Toward the end of the first part, he experiences a relatively minor fall -- tripped by a dog on an Austin bridge -- a harbinger for a much greater fall later on. He's "saved" by a Latina surgeon, who quite literally doctors to his injury, and, in ways he never did with younger girlfriend, he becomes reflective with her and with himself. Upon parting from her, he wonders: "What would I be willing to die for -- anything? Who would I be willing to die for? That's what passion does -- passion makes you stupid, passion loses you and then throws you away."
Much has been made already about the last 50 pages of this book -- Part 3 -- where there's a major shift in the plot and tone and where all Kevin's musings begin to form a cohesive shape. Each reader must experience the ending for herself or himself, but suffice to say, it WILL grab you into its vortex and shake you up.

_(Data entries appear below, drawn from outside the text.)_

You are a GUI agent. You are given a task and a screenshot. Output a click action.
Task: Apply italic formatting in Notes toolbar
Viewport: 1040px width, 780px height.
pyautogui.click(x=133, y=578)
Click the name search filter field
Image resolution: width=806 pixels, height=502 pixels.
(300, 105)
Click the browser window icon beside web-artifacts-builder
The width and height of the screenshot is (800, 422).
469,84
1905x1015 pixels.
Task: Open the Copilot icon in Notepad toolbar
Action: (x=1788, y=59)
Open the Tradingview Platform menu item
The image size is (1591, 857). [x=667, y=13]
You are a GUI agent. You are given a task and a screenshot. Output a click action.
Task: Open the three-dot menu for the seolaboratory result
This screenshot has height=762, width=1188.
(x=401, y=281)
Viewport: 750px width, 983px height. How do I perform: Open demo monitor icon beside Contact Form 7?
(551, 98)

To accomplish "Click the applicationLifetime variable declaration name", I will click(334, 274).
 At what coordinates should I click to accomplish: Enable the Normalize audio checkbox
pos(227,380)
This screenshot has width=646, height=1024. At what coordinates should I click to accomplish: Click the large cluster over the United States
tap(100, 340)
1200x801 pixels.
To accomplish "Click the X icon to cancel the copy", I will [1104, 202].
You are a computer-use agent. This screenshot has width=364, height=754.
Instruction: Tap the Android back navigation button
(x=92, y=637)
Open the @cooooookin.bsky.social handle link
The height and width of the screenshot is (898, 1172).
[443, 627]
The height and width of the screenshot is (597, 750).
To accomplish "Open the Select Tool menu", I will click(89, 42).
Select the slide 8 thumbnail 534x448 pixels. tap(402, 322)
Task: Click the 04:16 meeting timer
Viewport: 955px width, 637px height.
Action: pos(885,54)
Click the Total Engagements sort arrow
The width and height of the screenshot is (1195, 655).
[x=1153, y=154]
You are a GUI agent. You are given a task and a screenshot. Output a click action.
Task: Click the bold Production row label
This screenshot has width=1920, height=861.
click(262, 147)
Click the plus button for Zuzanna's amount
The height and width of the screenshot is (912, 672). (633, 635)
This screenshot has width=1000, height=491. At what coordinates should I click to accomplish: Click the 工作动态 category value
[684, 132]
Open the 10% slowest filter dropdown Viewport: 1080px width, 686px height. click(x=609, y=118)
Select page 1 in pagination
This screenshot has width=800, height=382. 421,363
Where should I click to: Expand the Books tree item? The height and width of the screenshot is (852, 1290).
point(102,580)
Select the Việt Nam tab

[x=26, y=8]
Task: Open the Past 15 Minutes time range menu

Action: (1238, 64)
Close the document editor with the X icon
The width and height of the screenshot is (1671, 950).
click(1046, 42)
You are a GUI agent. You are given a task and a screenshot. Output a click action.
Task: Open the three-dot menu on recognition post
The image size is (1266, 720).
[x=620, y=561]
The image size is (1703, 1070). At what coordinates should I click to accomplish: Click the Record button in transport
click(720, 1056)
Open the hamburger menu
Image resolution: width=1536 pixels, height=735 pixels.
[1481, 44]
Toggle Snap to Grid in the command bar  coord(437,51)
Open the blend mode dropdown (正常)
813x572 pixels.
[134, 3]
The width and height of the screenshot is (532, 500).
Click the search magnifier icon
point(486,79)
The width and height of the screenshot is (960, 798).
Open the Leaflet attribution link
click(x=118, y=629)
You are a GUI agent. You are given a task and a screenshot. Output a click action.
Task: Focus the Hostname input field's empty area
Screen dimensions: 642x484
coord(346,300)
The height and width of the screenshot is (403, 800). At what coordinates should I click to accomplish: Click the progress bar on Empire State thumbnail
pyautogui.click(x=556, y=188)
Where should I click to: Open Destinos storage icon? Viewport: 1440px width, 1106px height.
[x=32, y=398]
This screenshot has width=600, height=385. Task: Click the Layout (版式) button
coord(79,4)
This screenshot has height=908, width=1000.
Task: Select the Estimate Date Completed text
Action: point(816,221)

It's a true example of what fine writing can do. Ultimately, Mr. Hynes suggests that it's possible to get out of self-involvement, embrace one's passion and confront what's next...and sometimes, to obtain the flash of insight to welcome it.
39 of 46 people found the following review helpful.
The ending brings this one together.
By J. Lee
As I read this it went from O.K to so-so, to surprising and interestingly different at the end. Here's the upsides and downsides of it for me to help decide if it's for you:
- The book is written so you are living for a few hours inside the mind of a depressing, self-absorbed middle-aged man in the midst of a mid-life crisis while he kills time in Austin waiting for an interview. As a middle-ager myself, I hoped to like or at least empathize w/ him. But, for me, he never was really that much of an interesting or sympathetic character.
- It's divided into three sections. The first two (which make up about 90%) were slow-going for me. They led me to think that there was no real point to the story. Any minor action, from seeing the way someone walks to tearing his pants are seemingly only provided to trigger long, almost stream-of-concious type recollections and reflections about his past girlfriends and life.
- The author is a very descriptive writer with a gift for metaphor, themes and description. But, since the main character is mostly living in his own head dialogue and action are limited, and paragraphs often run for two or more pages as he spins through a memory or thought.
- The third section is the saving grace of the book. It combines action, dialogue, and a surprise ending that cleverly brings meaning to what appeared meaningless and reveals Hynes as a better crafter of a tale than I'd suspected. And, whether you like the ending or not, it is thought-provoking and becomes more so upon reflection of what preceded it.
Bottom Line: If you can stick with living in the head of a man in a mid-life crisis for awhile, and seemingly random morbid reflections on his life until you get to the end, you'll discover there's an interestingly crafted, thought-provoking result.